The pros of slavery apply entirely to the owners and the cons entirely to those who are owned. For owners, slaves have historically provided a free and readily available labor force for any number of big or small projects. As for the slaves, they are forced to forfeit their freedom, the right to the fruits of their own labors, and often their identities and family lives as well.
Throughout history, slaves have provided their owners with a pool of labor that can be exploited without cost. In ancient Rome, large populations of war prisoners became slaves who were put to work building enormous public works projects or as domestic servants. In the Americas, slaves gave farmers a reservoir of plantation workers who harvested labor-intensive crops such as sugar cane and cotton. This allowed owners to maximize their profits without dealing with the cost, inconvenience and inconsistencies involved with other labors sources, according to PBS.org.
For the slaves, however, there are seldom any pros. In most cases, slaves had no say in what they did.

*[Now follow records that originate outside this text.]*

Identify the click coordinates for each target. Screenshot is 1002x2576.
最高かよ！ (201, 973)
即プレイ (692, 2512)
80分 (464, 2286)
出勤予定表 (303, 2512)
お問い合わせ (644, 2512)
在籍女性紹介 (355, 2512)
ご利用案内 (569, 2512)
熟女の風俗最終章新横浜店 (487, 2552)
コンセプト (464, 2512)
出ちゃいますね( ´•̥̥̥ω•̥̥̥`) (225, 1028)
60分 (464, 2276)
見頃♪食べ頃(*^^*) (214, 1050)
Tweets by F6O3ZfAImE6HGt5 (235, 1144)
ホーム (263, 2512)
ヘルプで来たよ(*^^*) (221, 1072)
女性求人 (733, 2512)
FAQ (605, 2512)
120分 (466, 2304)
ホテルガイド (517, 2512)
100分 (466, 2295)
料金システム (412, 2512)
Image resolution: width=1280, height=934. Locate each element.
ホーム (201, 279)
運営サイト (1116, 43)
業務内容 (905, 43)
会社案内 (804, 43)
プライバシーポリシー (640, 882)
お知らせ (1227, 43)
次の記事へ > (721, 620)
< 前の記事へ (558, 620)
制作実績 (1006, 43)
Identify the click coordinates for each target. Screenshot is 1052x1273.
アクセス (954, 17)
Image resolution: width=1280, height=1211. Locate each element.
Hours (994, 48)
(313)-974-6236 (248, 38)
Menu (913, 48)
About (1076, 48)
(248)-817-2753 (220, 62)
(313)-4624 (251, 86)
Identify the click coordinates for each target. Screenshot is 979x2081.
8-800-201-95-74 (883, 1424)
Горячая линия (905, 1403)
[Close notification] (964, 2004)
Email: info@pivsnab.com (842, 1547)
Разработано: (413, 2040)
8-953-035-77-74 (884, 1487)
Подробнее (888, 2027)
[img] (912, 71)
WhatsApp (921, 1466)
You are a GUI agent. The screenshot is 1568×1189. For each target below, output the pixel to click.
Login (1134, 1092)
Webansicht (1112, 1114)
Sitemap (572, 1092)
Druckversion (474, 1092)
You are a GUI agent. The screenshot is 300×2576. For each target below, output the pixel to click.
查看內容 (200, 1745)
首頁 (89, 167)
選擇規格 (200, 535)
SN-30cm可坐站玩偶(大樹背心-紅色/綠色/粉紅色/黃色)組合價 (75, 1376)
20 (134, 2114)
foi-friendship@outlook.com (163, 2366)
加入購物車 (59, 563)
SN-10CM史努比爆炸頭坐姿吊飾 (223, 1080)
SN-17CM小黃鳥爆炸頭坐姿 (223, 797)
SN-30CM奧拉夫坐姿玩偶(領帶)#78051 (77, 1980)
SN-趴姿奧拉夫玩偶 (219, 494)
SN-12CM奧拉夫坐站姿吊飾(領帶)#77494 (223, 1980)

Their physical well-being was left to their owners and, in many cases, owners reserved the legal right to kill or abuse them. In the pre-Civil War United States, slaves were considered property, or chattel, not human beings. This frequently resulted in split and shattered families and individuals who possessed no legal identity of their own. Slavery became a racial and trans-generational condition, meaning that people were slaves by virtue of the fact that their parents were slaves. This was an utterly racist, complete and pitiless brand of slavery that, according to FightSlaveryNow.org, continued into the 21st century, particularly in some parts of Africa.